Are Black Texans due a fortune in uncollected energy royalties?

Every year in this state billions of dollars of energy is pulled from the Texas earth.

The wealth that fossil fuel generates mostly ends up with the rightful owner.

But according to veteran oil and gas auditor Lee Perry about 20 percent, one in five royalty dollars, goes into a sort of limbo because the heir to mineral rights can't be found.

"If they can't find you, they are just going to keep the money until you go back and prove it belongs to you," said Perry referring to both energy companies and state government.

Perry believes a good chunk of that wealth belongs to the ancestors of African American farmers who were driven from their property by poverty and better opportunity in the big cities.

"Many families left their farms because during the depression there wasn't a lot of money around, so they left," said Perry.

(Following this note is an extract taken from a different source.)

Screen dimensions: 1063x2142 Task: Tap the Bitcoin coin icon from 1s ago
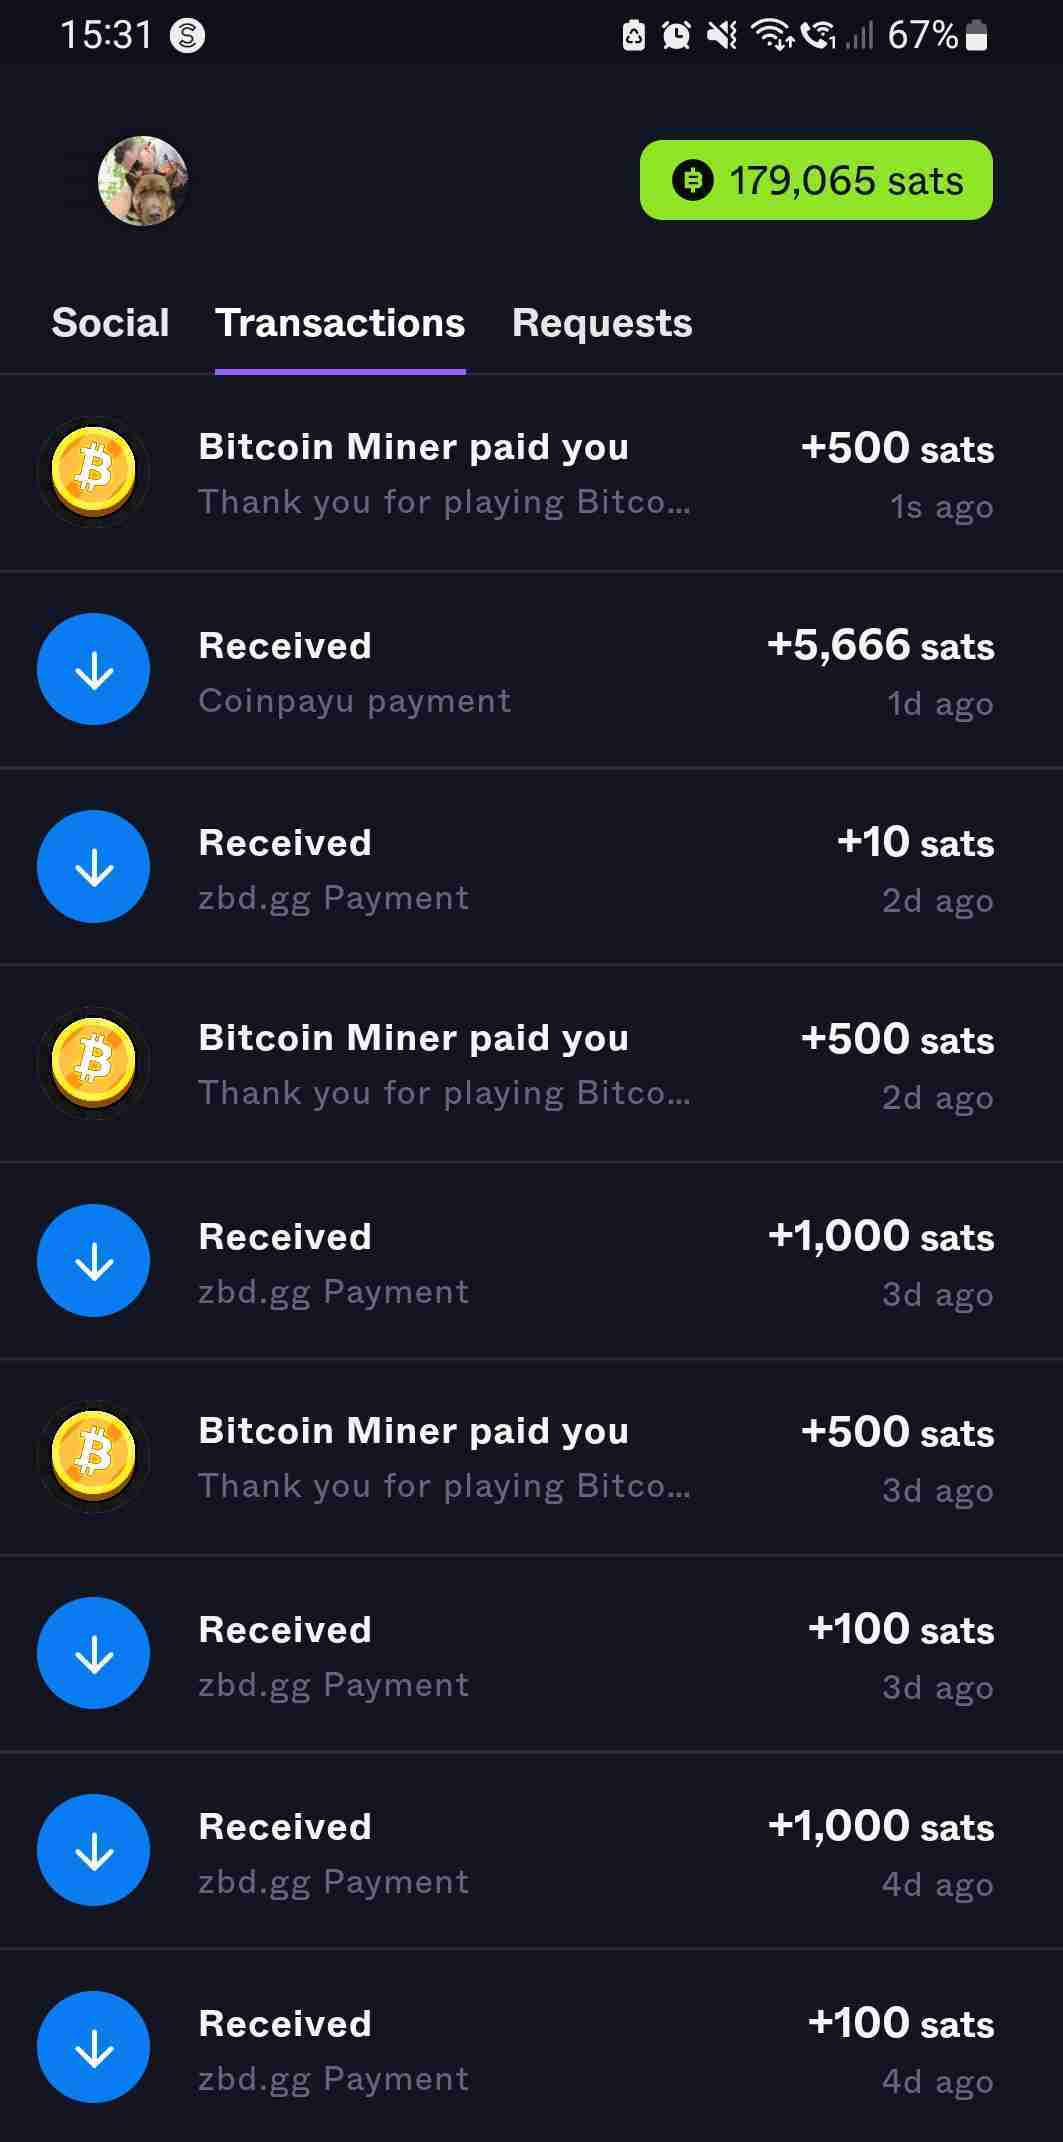tap(94, 471)
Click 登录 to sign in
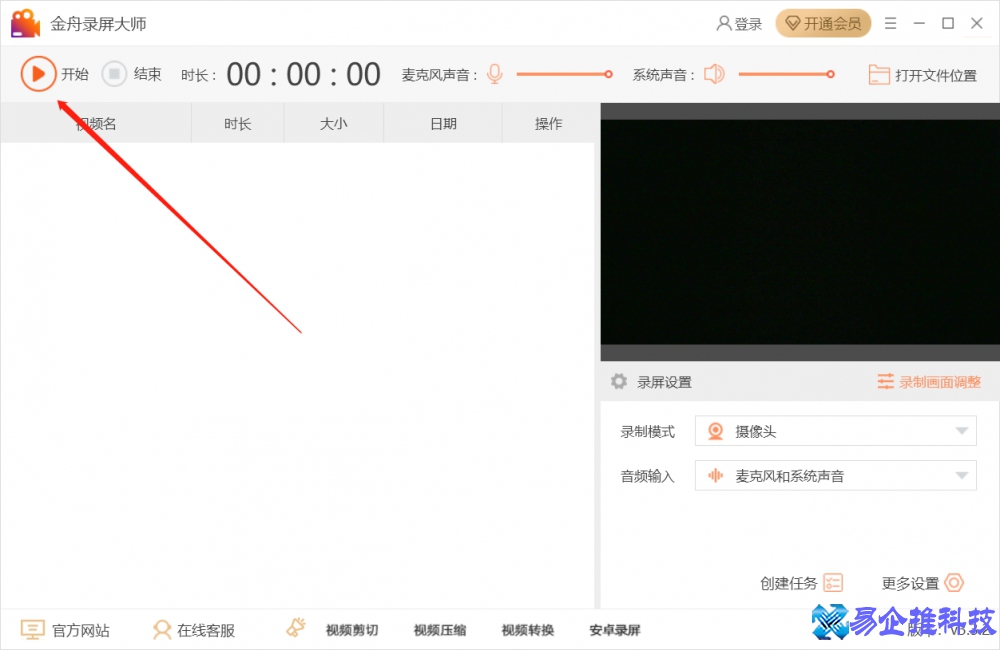Viewport: 1000px width, 650px height. pyautogui.click(x=739, y=22)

Many, he says, sold the land, but kept rights to the minerals beneath.

"Our ancestors were a lot smarter than we give them credit for," said Perry.

And that's turned Perry and his partner Debra Wilkerson into oil and gas detectives. Aided by family records and recollection they've been able to help Black Texans lay claim to mineral inheritance many only suspected they had coming.

"Our ancestors, in their own way, looked out for us from the past," said Wilkerson.

Even with the dip in energy prices new harvesting techniques have unlocked billions worth of previously untapped Texas mineral wealth.

That's led Perry to make this audacious pledge.

 "Pick any big church here in the City of Houston, any one and if I can do the research on  everybody in there, I could come up with two or three hundred millionaires and they don't know it," promised Perry who advertises 43 years experience in the energy business.

That said, Perry does not work for free and does not guarantee success.